APPK menyebut sekitar Rp2 miliar dari sisa dana tersebut telah dikembalikan ke kas daerah. Namun, masih terdapat selisih sekitar Rp2,84 miliar yang menurut mereka belum disetorkan.
“Atas persoalan tersebut kami melaporkan adanya dugaan praktik korupsi, penyimpangan dan ketidakpatuhan dalam pengelolaan sisa dana hibah Pilkada dan PSU KPU Kukar,” kata Sukrin di kutip dari jurnalborneo.com
Selain itu, APPK juga menyoroti adanya temuan dalam dokumen pemeriksaan yang mencantumkan ketekoran kas yang kemudian diakui sebagai kerugian negara melalui Surat Keterangan Tanggung Jawab Mutlak (SKTJM) tertanggal 20 Februari 2026.

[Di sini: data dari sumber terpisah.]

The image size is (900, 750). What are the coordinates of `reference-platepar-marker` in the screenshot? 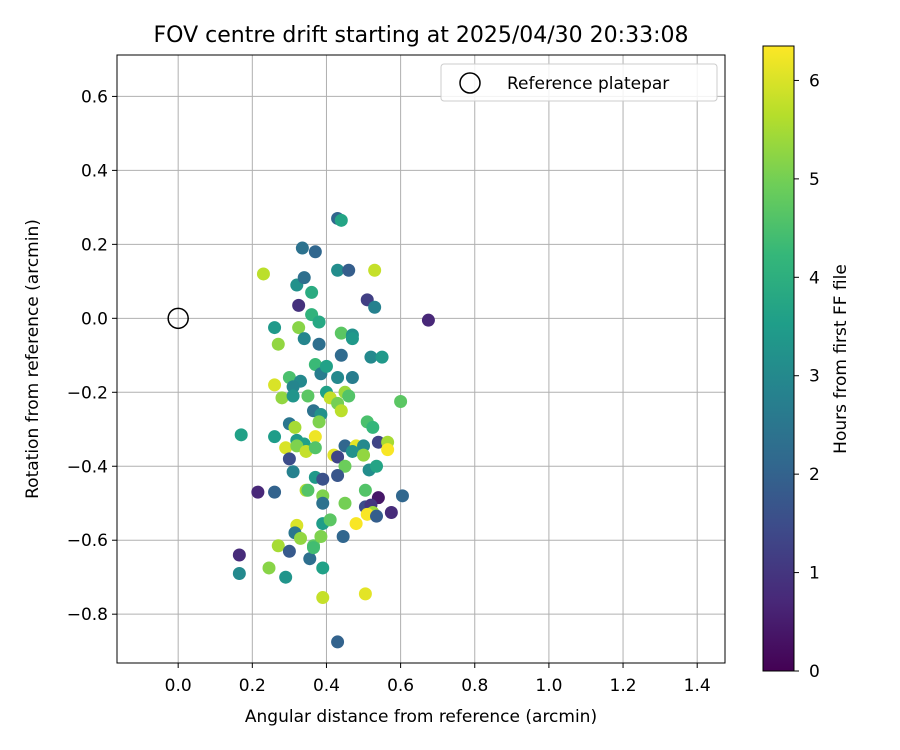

Berdasarkan hal tersebut, APPK meminta Kejari Kukar menelusuri aliran dana yang belum dikembalikan, termasuk melakukan cash tracking terhadap dana sekitar Rp2,84 miliar untuk memastikan keberadaan dan pihak yang menerima dana tersebut.
Tak hanya itu, APPK juga meminta penyidik memeriksa seluruh dokumen yang berkaitan dengan pengelolaan dana hibah, mulai dari rekening, transaksi perbankan, bukti transfer, kuitansi, kontrak, dokumen pencairan hingga laporan pertanggungjawaban.
“Semua dokumen yang berkaitan dengan pengelolaan dan pertanggungjawaban dana tersebut perlu diperiksa untuk memastikan ada tidaknya pelanggaran hukum,” ujar Sukrin.
APPK turut mendesak Kejari Kukar mengambil langkah hukum apabila hasil pemeriksaan nantinya menemukan adanya unsur tindak pidana korupsi.
Dalam kesempatan itu, Sukrin juga menyoroti tidak hadirnya Sekretaris KPU Kukar saat massa APPK menyampaikan laporan. Menurutnya, sekretariat memiliki peran penting dalam pengelolaan anggaran di lingkungan KPU.
“Kami menduga Sekretaris KPU tidak hadir menemui massa aksi pada hari ini, karena dalam pengelolaan anggaran dikuasai penuh sekretariat KPU,” ucapnya.
Sementara itu, Kepala Seksi Intelijen Kejari Kukar, Ali Mustofa, membenarkan pihaknya telah menerima laporan tersebut. Ia mengatakan laporan itu akan ditindaklanjuti sesuai mekanisme yang berlaku.
“Pada prinsipnya kami mendukung langkah-langkah Aliansi Pemuda Penegak Keadilan,” kata Ali.
Ia juga mengungkapkan bahwa laporan tersebut saat ini telah memasuki tahap penyelidikan.
“Sudah dilakukan penyelidikan,” ujarnya.
Meski demikian, Ali belum merinci perkembangan penyelidikan maupun pihak-pihak yang telah dimintai keterangan. Kejari Kukar akan mendalami laporan beserta dokumen yang disampaikan APPK untuk memastikan ada atau tidaknya penyimpangan dalam pengelolaan dana hibah Pilkada dan PSU tersebut.